Humble Addresses fell out of favour because they simply could not be got through. We need to look at how the Government responded to the Humble Address. My initial reaction was that the Government had not fulfilled the terms of the Humble Address, because it was not initially clear that the impact assessments did not, in fact, exist. The first indication was that the Government were nervous about producing information —they never said “impact assessments”—that might undermine the negotiating position. That seemed a sensible point to make, but not one that could conceivably override a Humble Address, which took precedence over it.

As the information was presented to the Exiting the European Union Committee, it became clear that the Government had been as helpful as they possibly could have been in producing information that had not, in fact, been requested by the Humble Address, which asked for something that did not exist. I think that technicalities in this field are important, and it is rational for Governments to follow them.
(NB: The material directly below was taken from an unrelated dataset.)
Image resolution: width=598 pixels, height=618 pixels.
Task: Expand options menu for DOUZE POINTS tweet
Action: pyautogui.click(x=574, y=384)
I happen to think that that is a lesson for the Opposition. If they are to call for Humble Addresses, they must make sure that those Humble Addresses are correctly—even pedantically—phrased to ensure that they are asking for something that really exists. I feel that the hon. Member for Sheffield Central was being unfair when he criticised the Government for failing to produce information that did not exist. The Government did as much as they could to produce the two folders—the 800 pages—of sectoral analysis. When we look through the record, we see that that is what the Government always admitted existed. The Government were careful to answer questions by referring to sectoral analyses, even if the questioner asked for impact assessments. That, I think, is where the misunderstanding developed that such impact assessments existed.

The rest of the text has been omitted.